Dunque, se Dante deve alla fede cattolica tanta parte della sua fama e della sua grandezza, valga solo questo esempio, per tacere gli altri, a dimostrare quanto sia falso che l’ossequio della mente e del cuore a Dio tarpi le ali dell’ingegno, mentre lo sprona e lo innalza; e quanto male rechino al progresso della cultura e della civiltà coloro che vogliono bandita dall’istruzione ogni idea di religione. È, infatti, assai deplorevole il sistema ufficiale odierno di educare la gioventù studiosa come se Dio non esistesse e senza la minima allusione al soprannaturale.

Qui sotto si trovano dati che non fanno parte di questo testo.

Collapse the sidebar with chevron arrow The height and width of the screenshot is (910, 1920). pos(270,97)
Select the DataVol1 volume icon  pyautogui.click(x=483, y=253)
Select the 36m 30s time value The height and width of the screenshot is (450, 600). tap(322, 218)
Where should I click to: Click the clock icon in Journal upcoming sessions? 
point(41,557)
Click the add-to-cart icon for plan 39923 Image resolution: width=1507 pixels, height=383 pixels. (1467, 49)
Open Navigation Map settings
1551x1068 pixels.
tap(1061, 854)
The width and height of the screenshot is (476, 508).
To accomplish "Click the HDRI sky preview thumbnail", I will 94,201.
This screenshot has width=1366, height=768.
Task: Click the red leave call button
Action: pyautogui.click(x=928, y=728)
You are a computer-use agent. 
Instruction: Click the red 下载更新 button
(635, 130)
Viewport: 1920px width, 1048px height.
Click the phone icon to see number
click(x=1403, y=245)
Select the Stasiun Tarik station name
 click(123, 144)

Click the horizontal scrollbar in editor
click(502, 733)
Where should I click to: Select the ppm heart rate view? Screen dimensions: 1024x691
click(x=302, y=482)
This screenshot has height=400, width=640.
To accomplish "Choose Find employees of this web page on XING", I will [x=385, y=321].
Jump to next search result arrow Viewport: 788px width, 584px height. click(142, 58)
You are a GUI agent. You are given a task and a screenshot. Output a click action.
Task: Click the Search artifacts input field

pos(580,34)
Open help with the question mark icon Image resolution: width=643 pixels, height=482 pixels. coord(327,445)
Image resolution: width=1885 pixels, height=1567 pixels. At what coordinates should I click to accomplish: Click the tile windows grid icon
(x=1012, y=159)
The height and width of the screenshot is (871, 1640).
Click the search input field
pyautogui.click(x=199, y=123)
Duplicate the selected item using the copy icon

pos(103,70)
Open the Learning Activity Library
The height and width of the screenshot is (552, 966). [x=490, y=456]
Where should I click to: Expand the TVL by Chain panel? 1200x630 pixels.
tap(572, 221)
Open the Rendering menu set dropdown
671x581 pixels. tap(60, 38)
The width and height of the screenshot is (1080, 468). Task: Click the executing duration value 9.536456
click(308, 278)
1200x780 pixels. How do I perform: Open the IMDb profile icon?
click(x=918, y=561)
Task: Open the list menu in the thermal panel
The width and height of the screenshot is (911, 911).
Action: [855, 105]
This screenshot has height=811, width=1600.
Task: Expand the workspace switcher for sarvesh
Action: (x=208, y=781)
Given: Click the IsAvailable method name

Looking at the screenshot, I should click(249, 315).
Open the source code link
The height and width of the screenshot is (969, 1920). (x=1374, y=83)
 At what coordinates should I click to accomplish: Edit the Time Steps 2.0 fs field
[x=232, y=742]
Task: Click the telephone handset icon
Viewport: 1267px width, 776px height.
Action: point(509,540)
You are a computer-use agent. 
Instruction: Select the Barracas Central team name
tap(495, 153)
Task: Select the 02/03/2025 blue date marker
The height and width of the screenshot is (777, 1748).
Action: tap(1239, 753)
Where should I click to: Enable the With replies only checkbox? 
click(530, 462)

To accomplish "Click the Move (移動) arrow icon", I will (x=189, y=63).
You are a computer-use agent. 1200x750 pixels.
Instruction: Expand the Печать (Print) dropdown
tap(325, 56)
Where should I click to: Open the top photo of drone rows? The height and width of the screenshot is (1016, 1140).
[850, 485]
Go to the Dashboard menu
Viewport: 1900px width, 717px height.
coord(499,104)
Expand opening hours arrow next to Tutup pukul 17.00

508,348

Poiché sebbene in qualche luogo il « poema sacro » non sia tenuto lontano dalle scuole pubbliche e sia anzi annoverato fra i libri che devono essere più studiati, esso però non suole per lo più recare ai giovani quel vitale nutrimento che è destinato a produrre, in quanto essi, per l’indirizzo difettoso degli studi, non sono disposti verso la verità della fede come sarebbe necessario.

Volesse il cielo che queste celebrazioni centenarie facessero in modo che ovunque si impartisse l’insegnamento letterario, che Dante fosse tenuto nel dovuto onore e che egli stesso pertanto fosse per gli studenti un maestro di dottrina cristiana, dato che egli, componendo il suo poema, non ebbe altro scopo che « sollevare i mortali dallo stato di miseria », cioè del peccato, e « di condurli allo stato di beatitudine », cioè della grazia divina.

E voi, diletti figli, che avete la fortuna di coltivare lo studio delle lettere e delle belle arti sotto il magistero della Chiesa, amate e abbiate caro, come fate, questo Poeta, che Noi non esitiamo a definire il cantore e l’araldo più eloquente del pensiero cristiano. Quanto più vi dedicherete a lui con amore, tanto più la luce della verità illuminerà le vostre anime, e più saldamente resterete fedeli e devoti alla santa Fede.

Quale auspicio dei celesti favori ed a testimonianza della Nostra paterna benevolenza, impartiamo con affetto a voi tutti, diletti figli, l’Apostolica Benedizione.

Dato a Roma, presso San Pietro, il 30 aprile 1921, nell’anno settimo del Nostro Pontificato.